Top of Data records

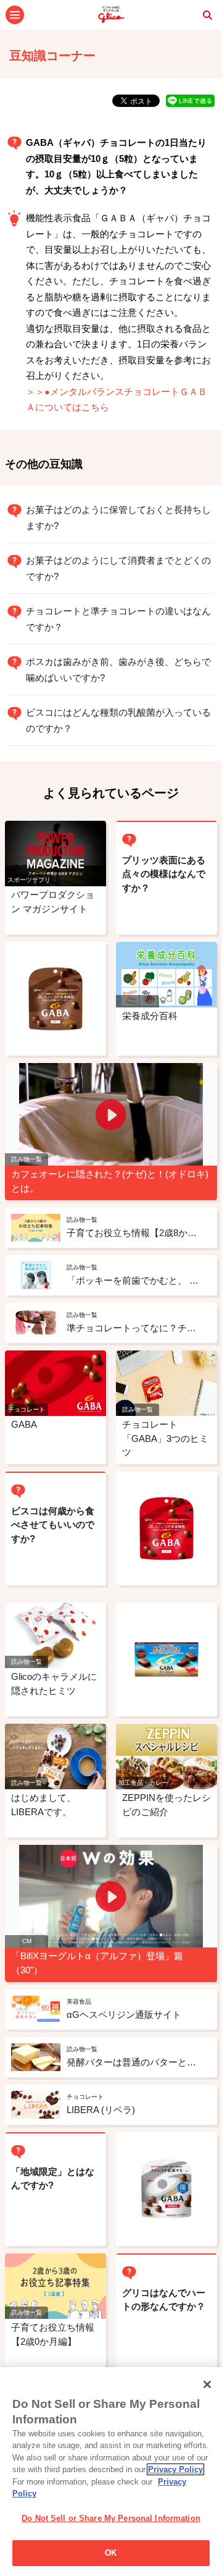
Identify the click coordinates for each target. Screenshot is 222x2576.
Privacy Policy (175, 2469)
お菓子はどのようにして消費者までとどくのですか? (118, 568)
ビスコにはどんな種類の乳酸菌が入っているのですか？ (118, 720)
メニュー (15, 15)
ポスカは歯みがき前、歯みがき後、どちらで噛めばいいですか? (118, 669)
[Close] (207, 2384)
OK (111, 2552)
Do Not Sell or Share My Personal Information (111, 2518)
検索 (207, 15)
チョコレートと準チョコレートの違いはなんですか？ (118, 619)
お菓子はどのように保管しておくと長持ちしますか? (118, 517)
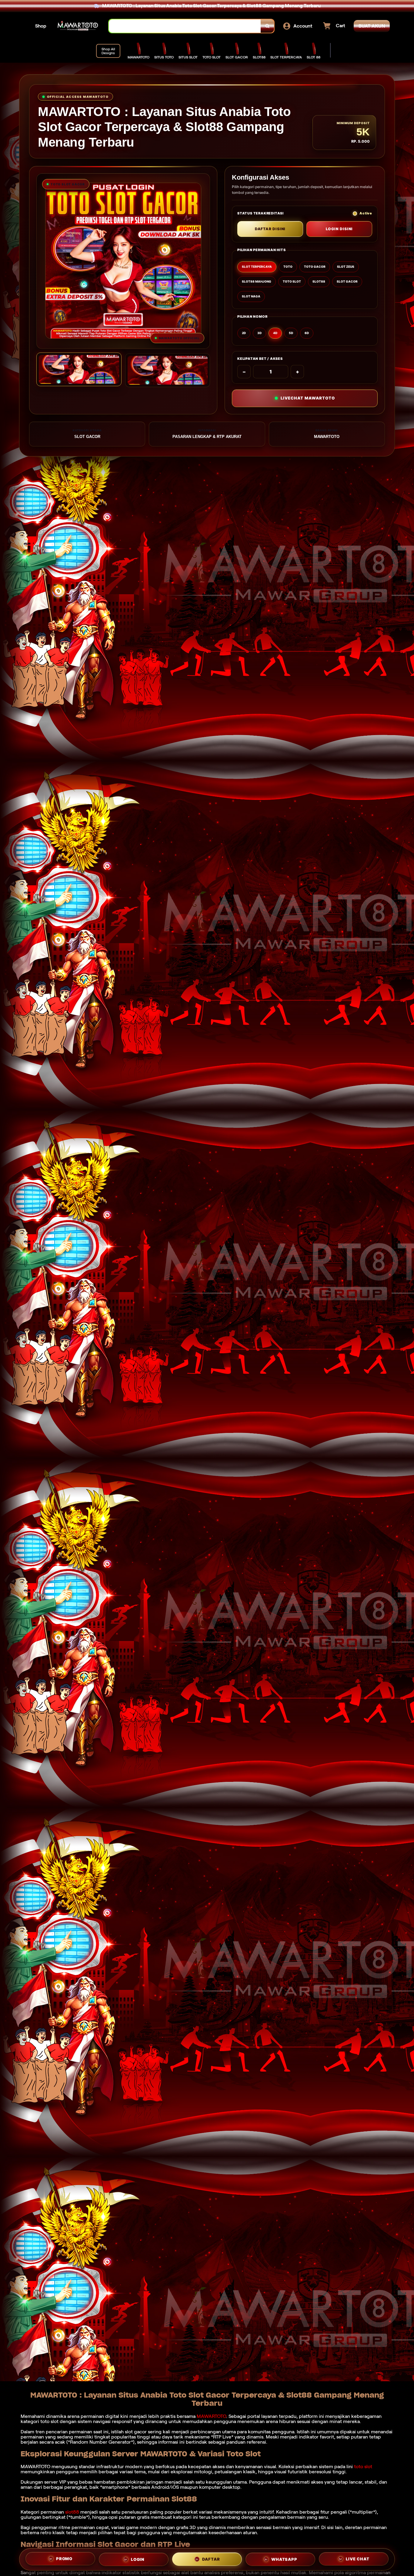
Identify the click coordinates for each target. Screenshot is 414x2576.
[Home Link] (77, 26)
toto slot (363, 2466)
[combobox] (185, 26)
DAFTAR (211, 2558)
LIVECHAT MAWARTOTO (308, 398)
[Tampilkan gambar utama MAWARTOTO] (79, 369)
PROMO (64, 2558)
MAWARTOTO (211, 2416)
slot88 (72, 2512)
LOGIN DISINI (339, 229)
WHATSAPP (284, 2557)
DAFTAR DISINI (270, 229)
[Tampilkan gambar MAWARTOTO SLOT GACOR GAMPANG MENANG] (167, 370)
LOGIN (137, 2557)
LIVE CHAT (357, 2557)
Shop (40, 25)
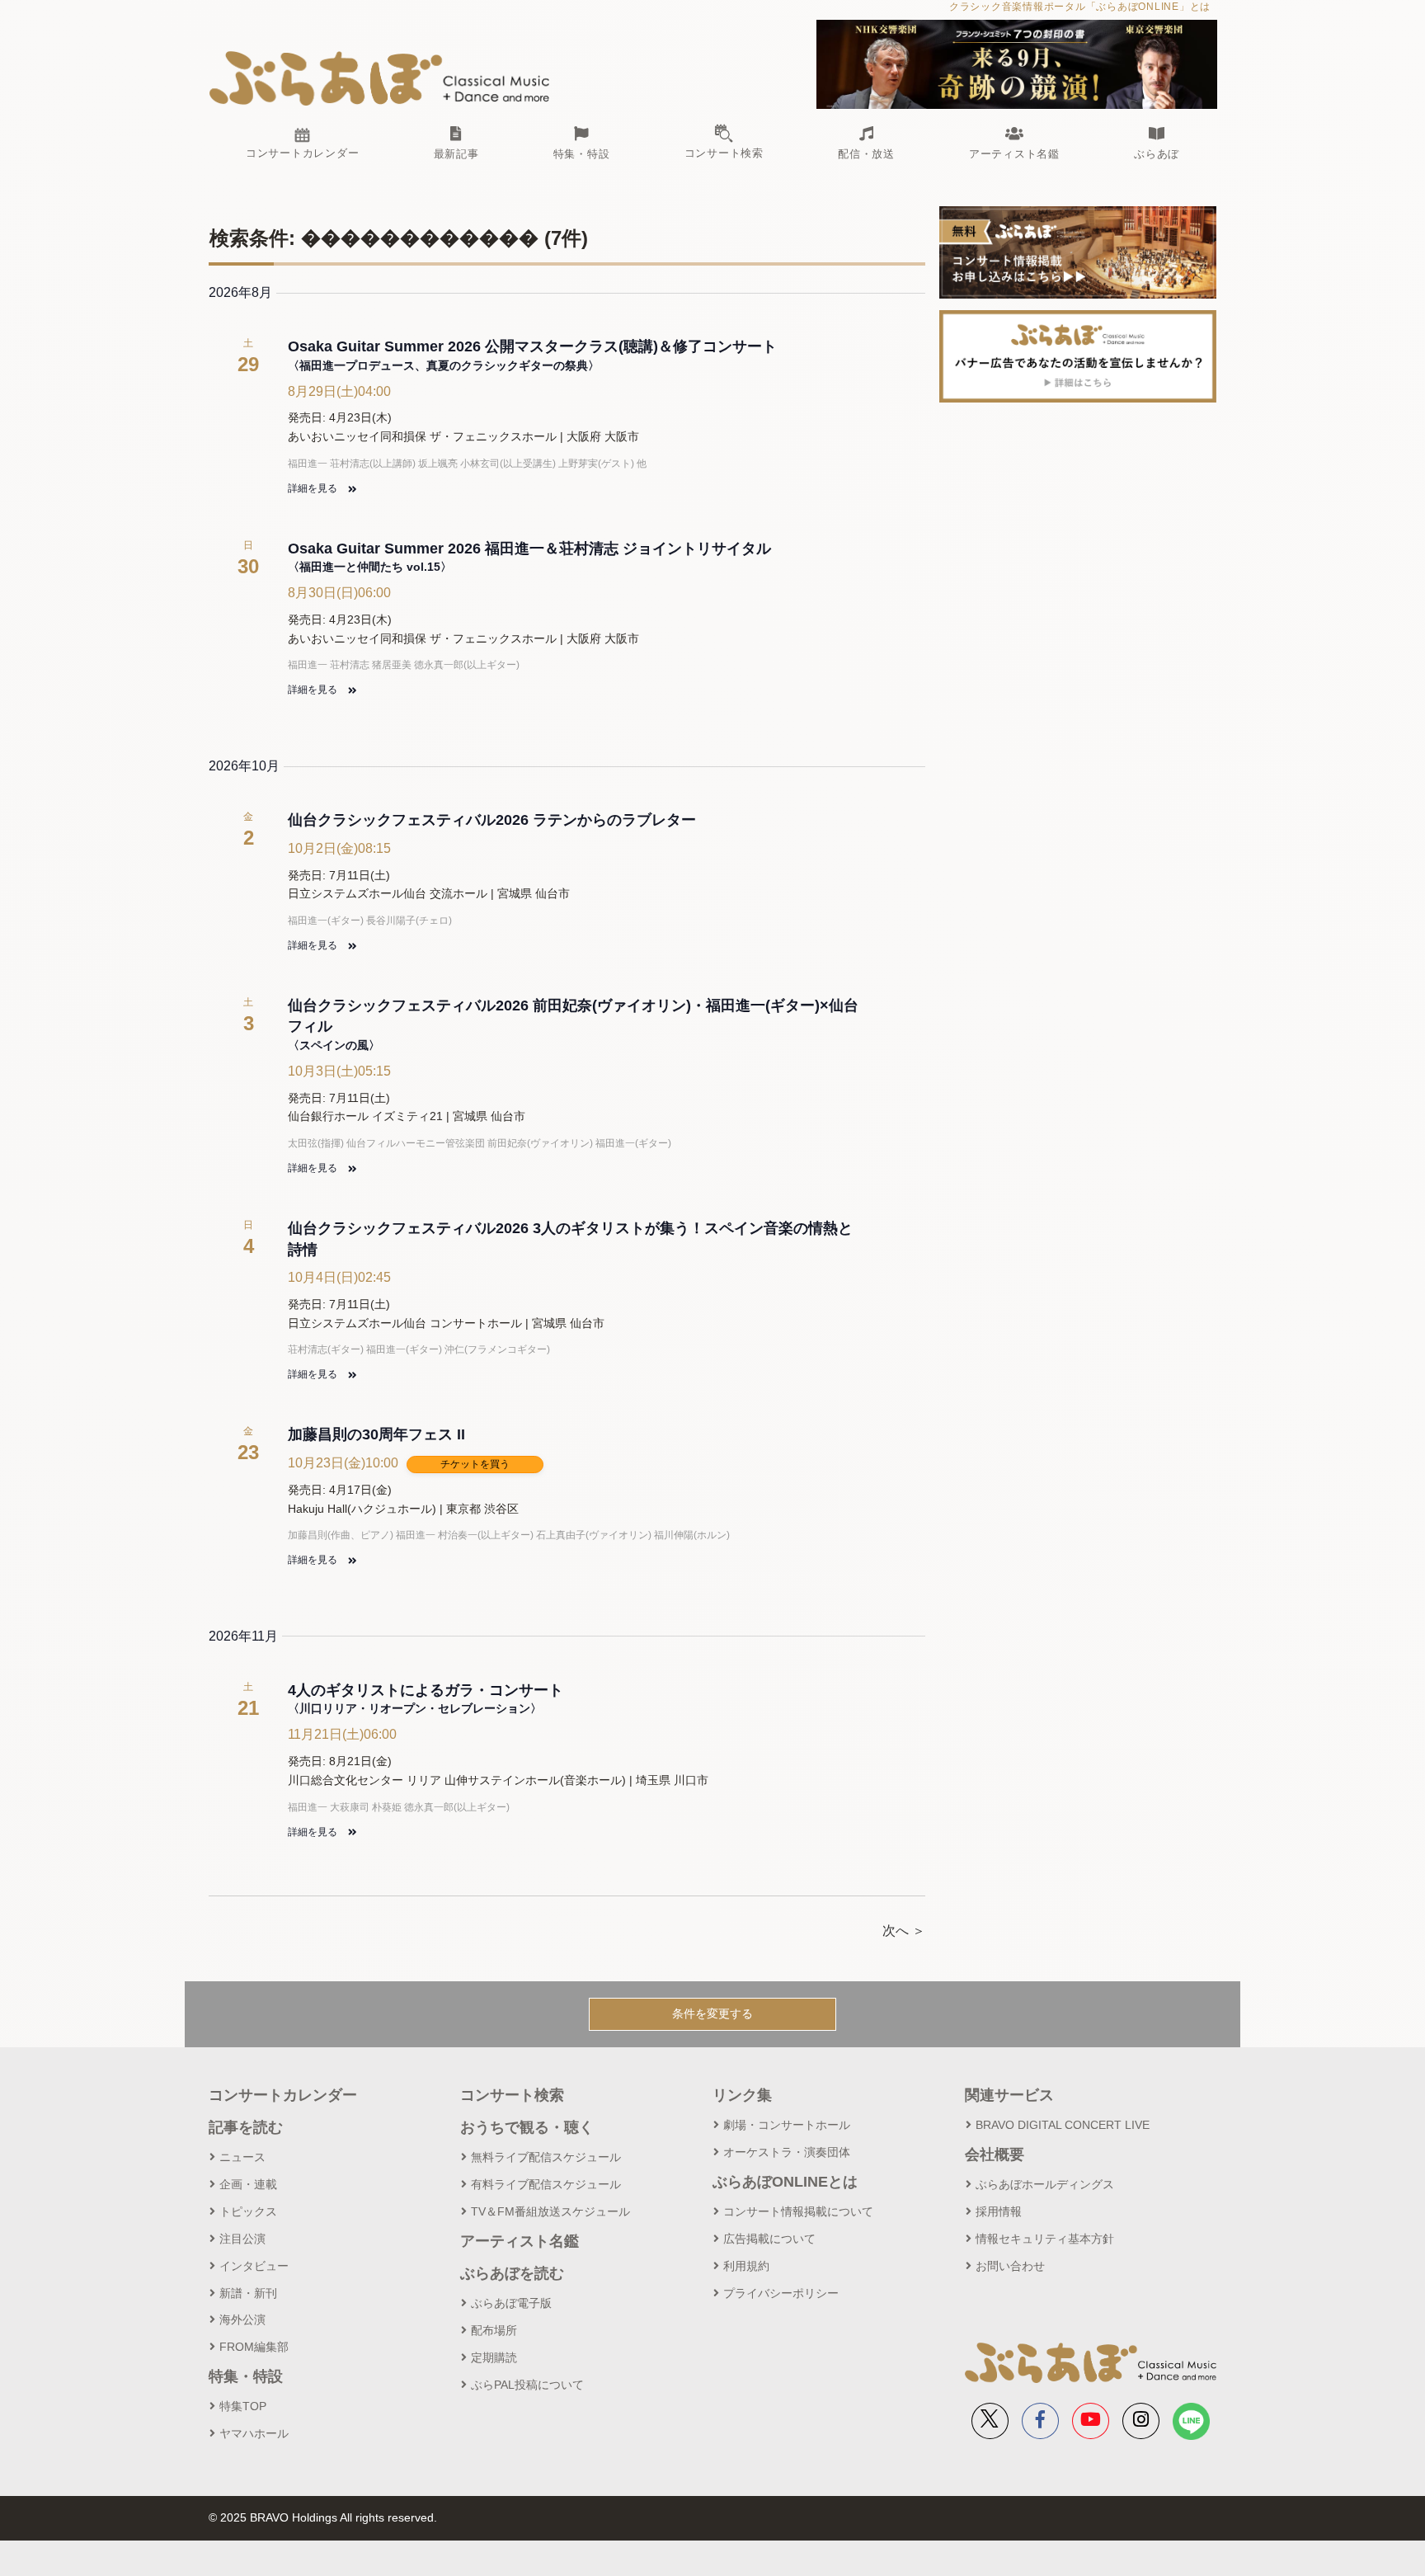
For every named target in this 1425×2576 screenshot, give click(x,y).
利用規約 (746, 2265)
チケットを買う (475, 1463)
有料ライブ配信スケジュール (546, 2184)
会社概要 (994, 2154)
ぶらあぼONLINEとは (785, 2181)
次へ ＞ (903, 1931)
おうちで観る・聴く (527, 2127)
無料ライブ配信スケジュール (546, 2157)
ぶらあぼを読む (512, 2273)
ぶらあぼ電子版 (511, 2303)
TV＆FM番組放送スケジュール (550, 2211)
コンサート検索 (512, 2095)
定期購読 (494, 2357)
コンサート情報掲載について (798, 2211)
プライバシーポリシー (781, 2293)
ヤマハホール (254, 2433)
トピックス (248, 2211)
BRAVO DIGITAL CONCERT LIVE (1063, 2124)
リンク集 (742, 2095)
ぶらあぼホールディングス (1045, 2184)
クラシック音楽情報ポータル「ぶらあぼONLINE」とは (1080, 6)
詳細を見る (314, 488)
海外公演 (242, 2319)
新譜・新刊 (248, 2293)
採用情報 (999, 2211)
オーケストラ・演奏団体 (786, 2152)
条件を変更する (712, 2013)
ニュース (242, 2157)
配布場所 (494, 2330)
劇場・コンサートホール (786, 2124)
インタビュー (254, 2265)
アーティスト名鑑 (519, 2241)
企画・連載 (248, 2184)
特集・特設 (246, 2376)
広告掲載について (769, 2238)
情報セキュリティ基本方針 (1045, 2238)
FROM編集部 (254, 2346)
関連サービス (1009, 2095)
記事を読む (246, 2127)
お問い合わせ (1010, 2265)
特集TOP (242, 2406)
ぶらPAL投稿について (527, 2384)
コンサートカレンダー (283, 2095)
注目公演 (242, 2238)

Bottom of Data records

What the exercise asks:
The records must be copied with no word altered, and without their pictures.

Written reply:
Identify the click coordinates for each target. Screenshot is 222x2576.
Privacy Policy (175, 2469)
お菓子はどのようにして消費者までとどくのですか? (118, 568)
ビスコにはどんな種類の乳酸菌が入っているのですか？ (118, 720)
メニュー (15, 15)
ポスカは歯みがき前、歯みがき後、どちらで噛めばいいですか? (118, 669)
[Close] (207, 2384)
OK (111, 2552)
Do Not Sell or Share My Personal Information (111, 2518)
検索 (207, 15)
チョコレートと準チョコレートの違いはなんですか？ (118, 619)
お菓子はどのように保管しておくと長持ちしますか? (118, 517)
Identify the click coordinates for each target. Screenshot is 414x2576.
[Home Link] (77, 26)
toto slot (363, 2466)
[combobox] (185, 26)
DAFTAR (211, 2558)
LIVECHAT MAWARTOTO (308, 398)
[Tampilkan gambar utama MAWARTOTO] (79, 369)
PROMO (64, 2558)
MAWARTOTO (211, 2416)
slot88 (72, 2512)
LOGIN DISINI (339, 229)
WHATSAPP (284, 2557)
DAFTAR DISINI (270, 229)
[Tampilkan gambar MAWARTOTO SLOT GACOR GAMPANG MENANG] (167, 370)
LOGIN (137, 2557)
LIVE CHAT (357, 2557)
Shop (40, 25)
For every named target in this 1425×2576 screenshot, give click(x,y).
利用規約 (746, 2265)
チケットを買う (475, 1463)
有料ライブ配信スケジュール (546, 2184)
会社概要 (994, 2154)
ぶらあぼONLINEとは (785, 2181)
次へ ＞ (903, 1931)
おうちで観る・聴く (527, 2127)
無料ライブ配信スケジュール (546, 2157)
ぶらあぼを読む (512, 2273)
ぶらあぼ電子版 (511, 2303)
TV＆FM番組放送スケジュール (550, 2211)
コンサート検索 (512, 2095)
定期購読 (494, 2357)
コンサート情報掲載について (798, 2211)
プライバシーポリシー (781, 2293)
ヤマハホール (254, 2433)
トピックス (248, 2211)
BRAVO DIGITAL CONCERT LIVE (1063, 2124)
リンク集 (742, 2095)
ぶらあぼホールディングス (1045, 2184)
クラシック音楽情報ポータル「ぶらあぼONLINE」とは (1080, 6)
詳細を見る (314, 488)
海外公演 (242, 2319)
新譜・新刊 (248, 2293)
採用情報 (999, 2211)
オーケストラ・演奏団体 (786, 2152)
条件を変更する (712, 2013)
ニュース (242, 2157)
配布場所 (494, 2330)
劇場・コンサートホール (786, 2124)
インタビュー (254, 2265)
アーティスト名鑑 (519, 2241)
企画・連載 (248, 2184)
特集・特設 (246, 2376)
広告掲載について (769, 2238)
情報セキュリティ基本方針 (1045, 2238)
FROM編集部 (254, 2346)
関連サービス (1009, 2095)
記事を読む (246, 2127)
お問い合わせ (1010, 2265)
特集TOP (242, 2406)
ぶらPAL投稿について (527, 2384)
コンサートカレンダー (283, 2095)
注目公演 (242, 2238)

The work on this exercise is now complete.